We have received multiple requests to hold the Symposium virtually and have managed to organise a hybrid event.

The Symposium’s first day will be devoted to the newest prospects for diagnosing important Genetic Syndromes. A new screening approach became a reality in the last few years; there has been high-speed and fundamental development of clinical genetics and advanced ultrasound technology. This progress has challenged all previously used pathways of screening and diagnosis of chromosomal and genetic conditions because it will allow us to make diagnosis better, earlier, and faster. We can start to diagnose severe fetal conditions already from 10 weeks. Everyone needs to be updated on those imminent developments.

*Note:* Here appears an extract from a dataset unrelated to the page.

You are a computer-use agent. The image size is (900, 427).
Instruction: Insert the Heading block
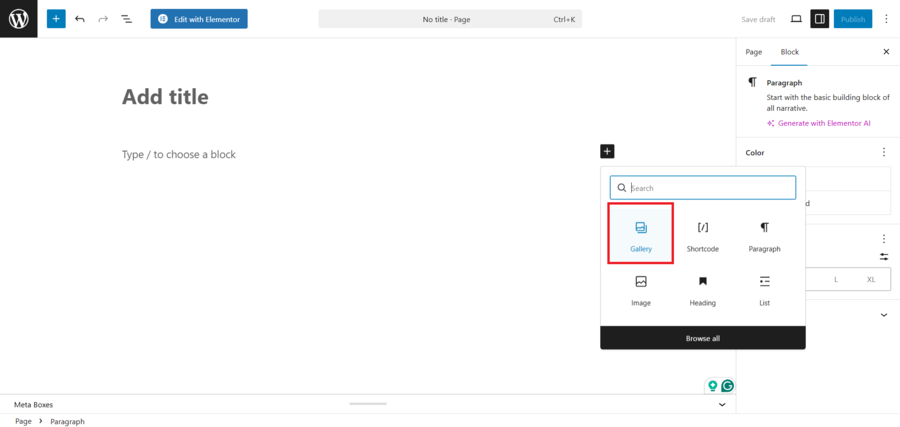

We will extensively review how clinical genetics can be merged with fetal medicine and perform deep immersion in the future combination of NIPT for single gene disorders and expert ultrasound. We will demonstrate how advanced imaging can be helpful in the establishment of proper genetic diagnosis, with particular attention to Noonan syndrome and other critical genetic diseases.

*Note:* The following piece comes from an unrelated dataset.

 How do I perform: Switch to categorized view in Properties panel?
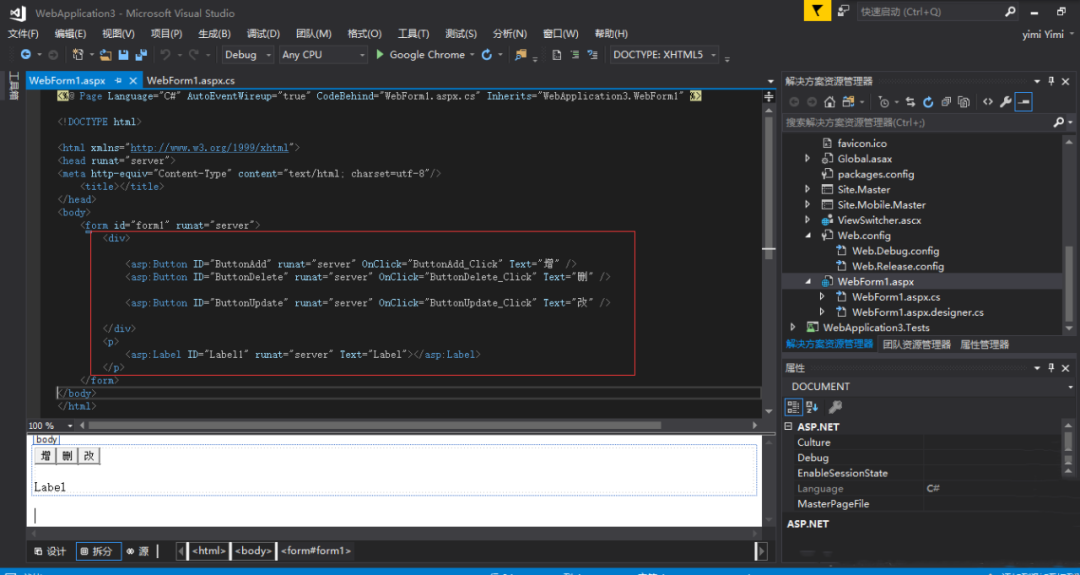(x=793, y=407)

Advanced Fetal Echocardiography is the topic of the second day. This unique event is designed for fetal medicine and ultrasound professionals dealing with high-risk pregnancies and fetuses with anomalies and syndromes. It will include essential updates on the scanning technique, including the correct use of the newest colour Doppler technologies and crucial tips and ticks, which can improve diagnostic effectiveness. We will have comprehensive discussions on genetic conditions strongly associated with CHD, especially 22q deletion and an exclusive presentation on scanning the hearts for fetuses with severe extracardiac anomalies.

The Symposium will include lectures, high-quality video presentations and discussions of unusual and complicated cases.

The Symposium will be live- streamed from our venue in the City of London and also recorded with recording access for delegates for 30 days.